[Saved entries]
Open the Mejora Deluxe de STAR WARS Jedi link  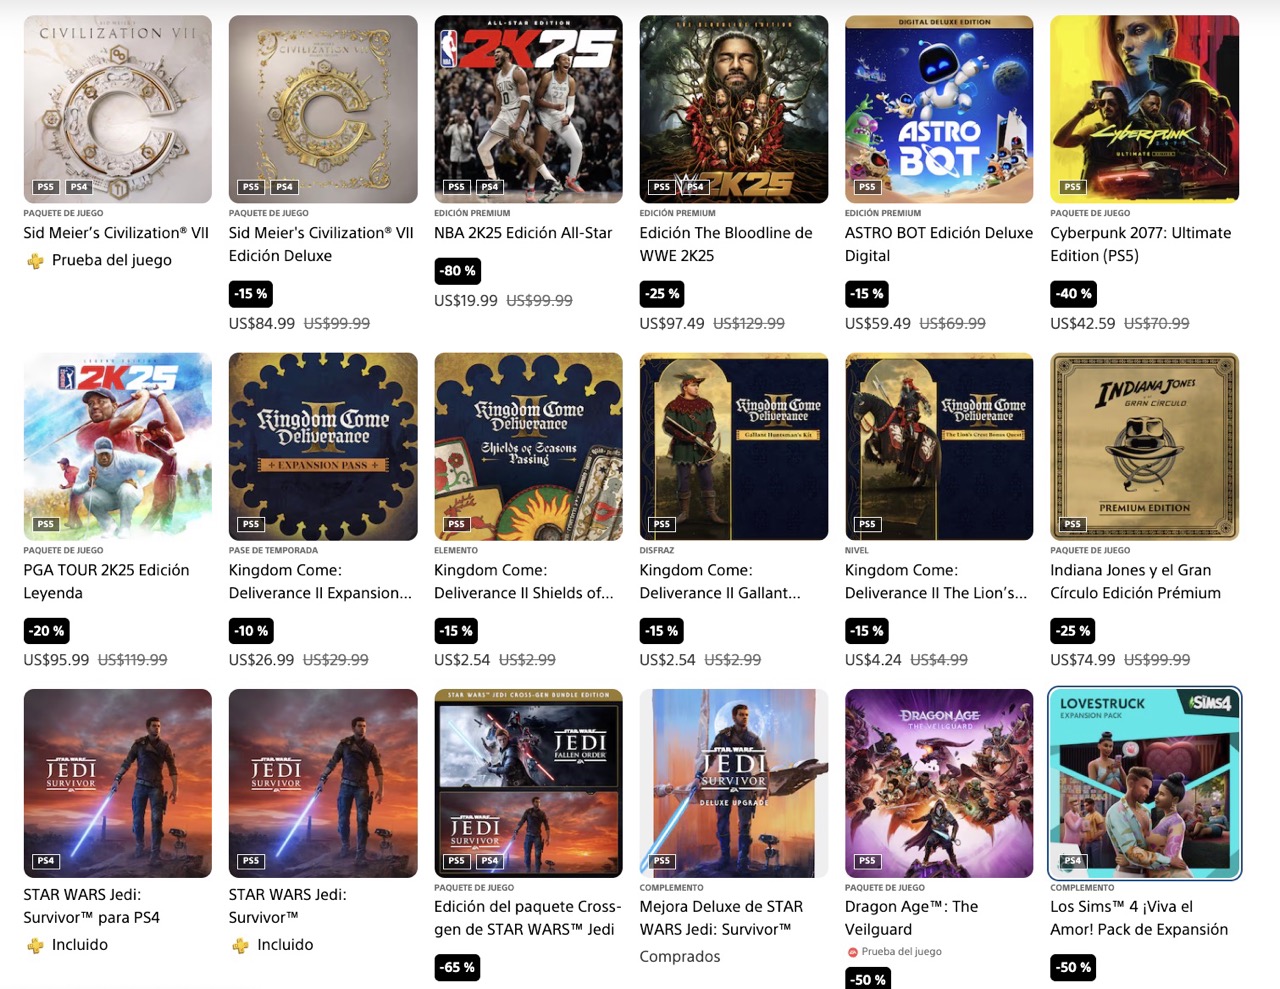(x=721, y=918)
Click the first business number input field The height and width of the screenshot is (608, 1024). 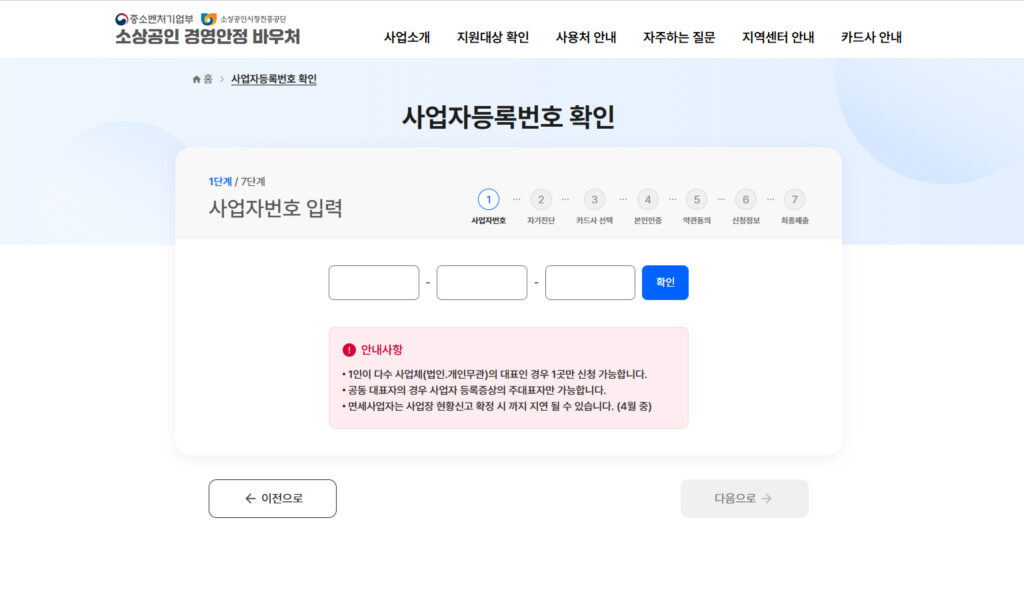pos(373,282)
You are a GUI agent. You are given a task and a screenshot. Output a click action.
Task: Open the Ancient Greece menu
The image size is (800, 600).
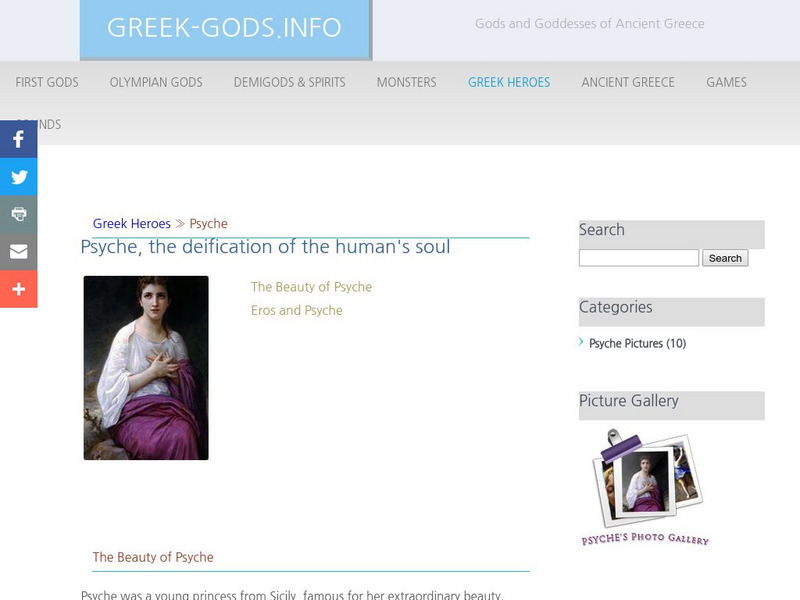(x=628, y=82)
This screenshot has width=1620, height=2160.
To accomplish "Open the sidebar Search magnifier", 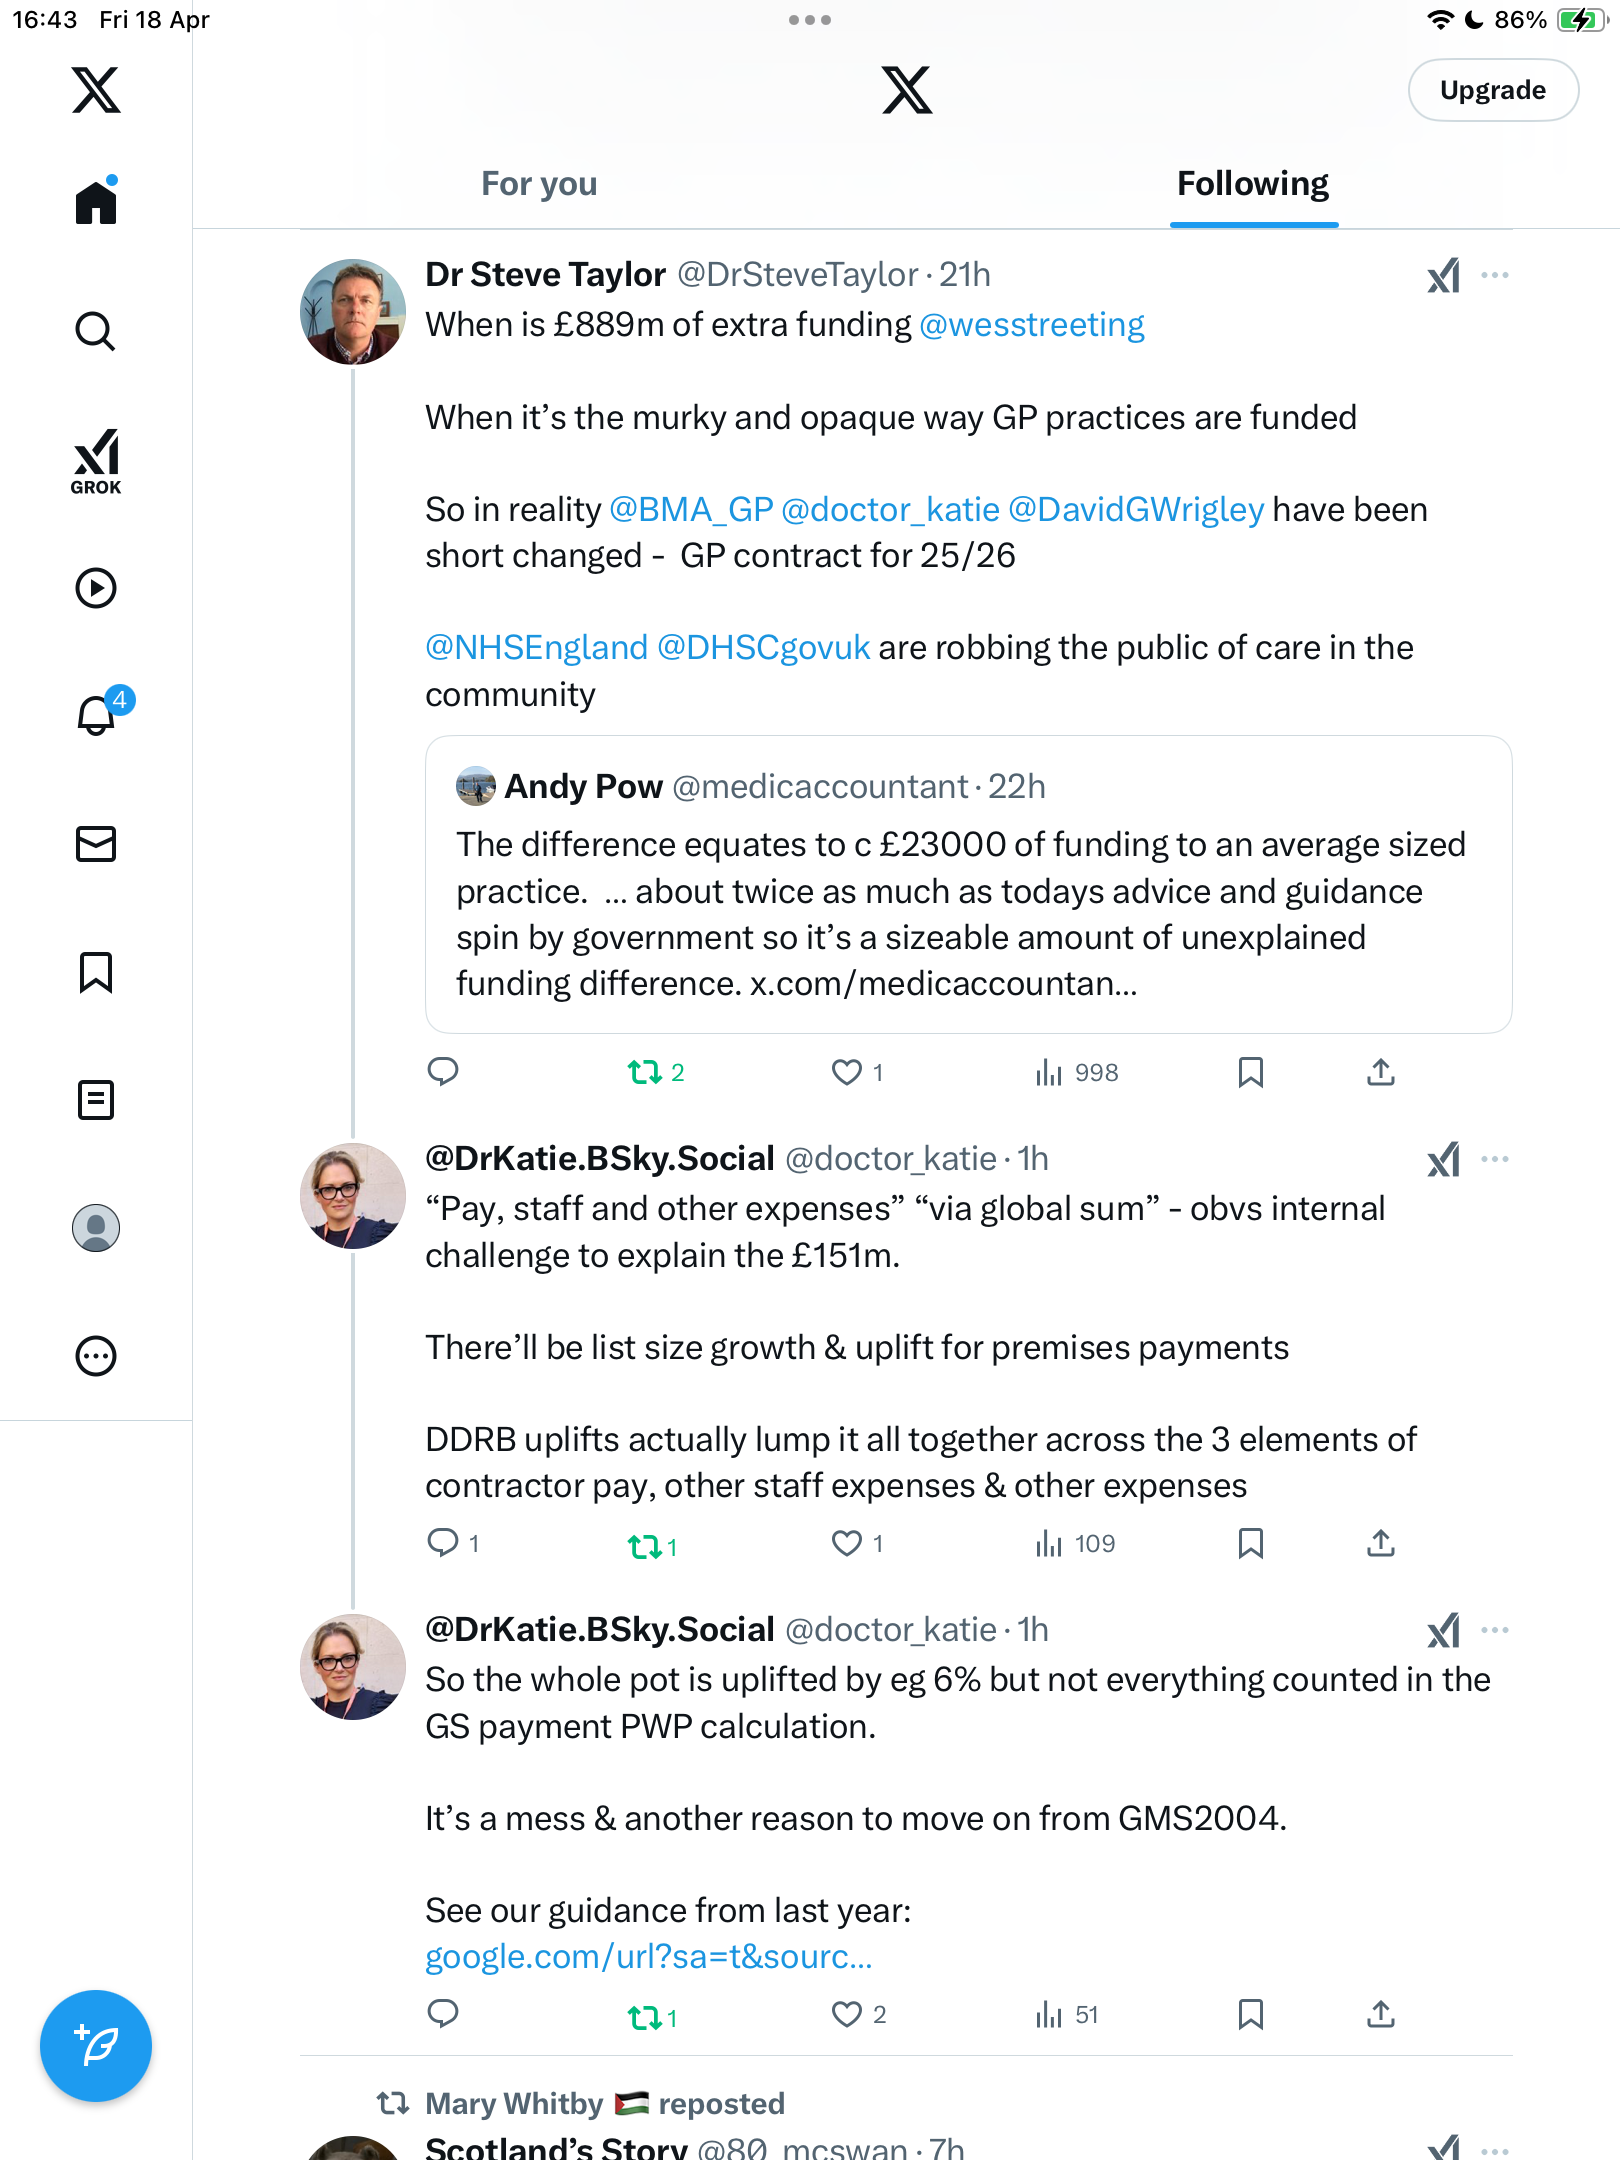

Exercise: Set down exactly, and only, the lines from the one containing "This screenshot has width=1620, height=2160." through the last line of the entries. Pictures do not belong in the copy.

Output for this task:
This screenshot has width=1620, height=2160.
To accomplish "Open the sidebar Search magnifier", 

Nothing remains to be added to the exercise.